### EXERCISE
Rewrite the entries from the line with "Wednesday Night Prompts (214, 1094)" up to and including the line with "Post Comments (Atom) (553, 1346)", changing "Prompts" to "Exercises" and leaving everything else as it stands.

### EXTRACTED MATERIAL
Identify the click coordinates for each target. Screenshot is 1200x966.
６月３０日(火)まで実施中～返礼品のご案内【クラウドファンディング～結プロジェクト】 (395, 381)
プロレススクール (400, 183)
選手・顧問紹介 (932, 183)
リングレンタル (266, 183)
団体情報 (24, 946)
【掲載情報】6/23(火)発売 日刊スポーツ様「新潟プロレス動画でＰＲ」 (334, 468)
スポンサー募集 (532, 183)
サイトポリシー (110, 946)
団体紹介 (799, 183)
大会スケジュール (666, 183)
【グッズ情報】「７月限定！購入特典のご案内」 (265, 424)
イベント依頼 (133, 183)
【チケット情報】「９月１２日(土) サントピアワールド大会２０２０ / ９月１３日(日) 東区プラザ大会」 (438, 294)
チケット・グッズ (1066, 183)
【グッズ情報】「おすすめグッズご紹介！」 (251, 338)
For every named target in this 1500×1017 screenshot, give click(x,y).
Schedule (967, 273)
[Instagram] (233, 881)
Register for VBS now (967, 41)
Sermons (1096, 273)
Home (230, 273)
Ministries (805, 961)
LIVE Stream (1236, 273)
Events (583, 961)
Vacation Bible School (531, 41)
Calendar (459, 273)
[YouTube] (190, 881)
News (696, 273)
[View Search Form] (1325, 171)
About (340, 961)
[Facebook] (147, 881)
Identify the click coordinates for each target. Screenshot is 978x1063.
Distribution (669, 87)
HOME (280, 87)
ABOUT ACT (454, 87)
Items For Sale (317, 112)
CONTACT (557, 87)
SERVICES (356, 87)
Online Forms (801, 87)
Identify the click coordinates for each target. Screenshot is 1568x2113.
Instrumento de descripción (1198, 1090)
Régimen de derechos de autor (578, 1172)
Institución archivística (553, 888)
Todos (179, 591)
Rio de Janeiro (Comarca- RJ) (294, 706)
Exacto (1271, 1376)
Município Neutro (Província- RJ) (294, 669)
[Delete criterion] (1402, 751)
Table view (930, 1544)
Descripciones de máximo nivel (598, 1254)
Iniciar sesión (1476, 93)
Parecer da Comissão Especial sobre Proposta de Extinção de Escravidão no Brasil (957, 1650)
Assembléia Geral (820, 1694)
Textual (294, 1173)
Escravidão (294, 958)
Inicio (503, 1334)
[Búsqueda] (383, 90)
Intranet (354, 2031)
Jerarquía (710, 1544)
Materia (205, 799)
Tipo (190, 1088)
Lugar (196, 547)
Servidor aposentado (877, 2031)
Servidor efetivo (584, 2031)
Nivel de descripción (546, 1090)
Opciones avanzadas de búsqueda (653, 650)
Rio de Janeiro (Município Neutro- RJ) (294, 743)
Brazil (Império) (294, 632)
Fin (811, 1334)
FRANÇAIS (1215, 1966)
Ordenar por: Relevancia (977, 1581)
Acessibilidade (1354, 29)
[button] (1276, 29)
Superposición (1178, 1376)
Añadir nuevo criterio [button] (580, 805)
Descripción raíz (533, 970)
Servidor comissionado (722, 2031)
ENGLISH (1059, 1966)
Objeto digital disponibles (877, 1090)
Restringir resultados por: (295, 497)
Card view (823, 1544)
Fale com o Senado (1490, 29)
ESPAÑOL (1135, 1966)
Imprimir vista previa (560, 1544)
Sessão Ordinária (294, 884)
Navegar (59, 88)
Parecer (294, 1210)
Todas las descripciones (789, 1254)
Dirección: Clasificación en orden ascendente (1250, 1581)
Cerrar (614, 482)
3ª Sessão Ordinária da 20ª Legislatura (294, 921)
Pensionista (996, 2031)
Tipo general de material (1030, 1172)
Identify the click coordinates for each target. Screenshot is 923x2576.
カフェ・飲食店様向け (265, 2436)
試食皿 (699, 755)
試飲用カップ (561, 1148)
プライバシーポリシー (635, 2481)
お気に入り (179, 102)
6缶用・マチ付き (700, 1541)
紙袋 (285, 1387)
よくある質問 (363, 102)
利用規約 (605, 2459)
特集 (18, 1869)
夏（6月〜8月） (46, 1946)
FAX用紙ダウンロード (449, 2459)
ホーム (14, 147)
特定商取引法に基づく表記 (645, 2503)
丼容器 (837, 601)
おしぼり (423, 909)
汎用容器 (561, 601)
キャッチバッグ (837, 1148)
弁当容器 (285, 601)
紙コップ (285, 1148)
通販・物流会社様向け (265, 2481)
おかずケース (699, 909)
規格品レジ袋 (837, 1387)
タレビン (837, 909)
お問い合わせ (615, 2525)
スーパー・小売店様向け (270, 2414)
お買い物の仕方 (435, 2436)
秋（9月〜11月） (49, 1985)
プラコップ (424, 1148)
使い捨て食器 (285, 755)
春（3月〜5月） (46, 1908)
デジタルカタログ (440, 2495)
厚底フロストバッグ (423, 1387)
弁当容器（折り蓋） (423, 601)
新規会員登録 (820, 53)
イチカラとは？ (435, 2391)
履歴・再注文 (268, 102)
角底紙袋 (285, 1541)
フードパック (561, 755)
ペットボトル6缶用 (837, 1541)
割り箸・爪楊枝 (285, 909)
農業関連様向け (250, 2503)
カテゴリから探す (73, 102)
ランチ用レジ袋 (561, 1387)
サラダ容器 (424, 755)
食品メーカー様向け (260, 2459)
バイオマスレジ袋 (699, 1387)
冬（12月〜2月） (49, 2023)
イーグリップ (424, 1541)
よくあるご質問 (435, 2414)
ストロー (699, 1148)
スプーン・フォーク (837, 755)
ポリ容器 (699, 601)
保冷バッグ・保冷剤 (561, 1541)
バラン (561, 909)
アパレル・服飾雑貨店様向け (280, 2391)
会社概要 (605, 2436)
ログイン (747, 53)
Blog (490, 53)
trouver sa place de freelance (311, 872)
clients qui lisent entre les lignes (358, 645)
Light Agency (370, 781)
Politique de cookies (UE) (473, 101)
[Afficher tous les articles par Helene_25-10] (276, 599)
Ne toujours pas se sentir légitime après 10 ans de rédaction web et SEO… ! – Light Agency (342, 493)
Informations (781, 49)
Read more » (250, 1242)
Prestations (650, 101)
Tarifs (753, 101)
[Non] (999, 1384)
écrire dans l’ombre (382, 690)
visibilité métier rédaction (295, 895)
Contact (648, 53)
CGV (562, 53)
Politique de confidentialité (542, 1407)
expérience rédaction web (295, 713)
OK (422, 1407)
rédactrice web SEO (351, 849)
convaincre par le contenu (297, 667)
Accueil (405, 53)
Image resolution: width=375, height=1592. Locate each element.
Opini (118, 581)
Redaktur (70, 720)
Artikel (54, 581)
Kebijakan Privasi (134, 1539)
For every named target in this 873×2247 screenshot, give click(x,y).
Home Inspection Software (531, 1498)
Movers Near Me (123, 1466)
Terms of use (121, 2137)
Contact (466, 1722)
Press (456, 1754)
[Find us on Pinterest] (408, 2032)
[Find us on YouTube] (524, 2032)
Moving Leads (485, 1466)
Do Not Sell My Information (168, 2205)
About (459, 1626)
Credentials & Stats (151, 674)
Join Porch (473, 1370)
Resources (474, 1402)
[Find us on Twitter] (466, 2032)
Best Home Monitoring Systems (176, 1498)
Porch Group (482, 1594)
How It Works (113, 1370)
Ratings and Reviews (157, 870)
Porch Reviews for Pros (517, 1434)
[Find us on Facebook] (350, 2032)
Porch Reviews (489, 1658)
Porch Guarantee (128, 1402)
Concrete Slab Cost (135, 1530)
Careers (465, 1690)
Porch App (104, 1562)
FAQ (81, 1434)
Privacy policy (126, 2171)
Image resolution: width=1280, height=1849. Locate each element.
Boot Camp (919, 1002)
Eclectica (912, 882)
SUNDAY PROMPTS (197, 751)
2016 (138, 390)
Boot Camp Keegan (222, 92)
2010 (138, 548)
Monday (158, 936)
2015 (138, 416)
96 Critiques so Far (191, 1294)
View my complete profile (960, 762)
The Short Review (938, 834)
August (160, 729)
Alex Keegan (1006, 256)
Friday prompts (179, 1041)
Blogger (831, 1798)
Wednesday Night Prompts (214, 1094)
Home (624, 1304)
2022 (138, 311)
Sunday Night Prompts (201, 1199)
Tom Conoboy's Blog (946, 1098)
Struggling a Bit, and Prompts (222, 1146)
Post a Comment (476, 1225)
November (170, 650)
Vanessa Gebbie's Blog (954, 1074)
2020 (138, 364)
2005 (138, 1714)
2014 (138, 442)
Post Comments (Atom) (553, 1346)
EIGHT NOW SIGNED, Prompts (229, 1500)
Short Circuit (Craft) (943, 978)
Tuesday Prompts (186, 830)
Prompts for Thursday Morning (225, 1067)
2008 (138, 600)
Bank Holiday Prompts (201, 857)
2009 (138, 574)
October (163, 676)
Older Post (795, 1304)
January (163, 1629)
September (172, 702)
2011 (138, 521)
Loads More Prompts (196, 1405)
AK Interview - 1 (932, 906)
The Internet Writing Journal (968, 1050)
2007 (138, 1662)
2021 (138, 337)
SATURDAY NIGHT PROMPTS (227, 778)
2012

### SOLVED EXERCISE
Wednesday Night Exercises (214, 1094)
Home (624, 1304)
2022 (138, 311)
Sunday Night Exercises (201, 1199)
Tom Conoboy's Blog (946, 1098)
Struggling a Bit, and Exercises (222, 1146)
Post a Comment (476, 1225)
November (170, 650)
Vanessa Gebbie's Blog (954, 1074)
2020 (138, 364)
2005 (138, 1714)
2014 (138, 442)
Post Comments (Atom) (553, 1346)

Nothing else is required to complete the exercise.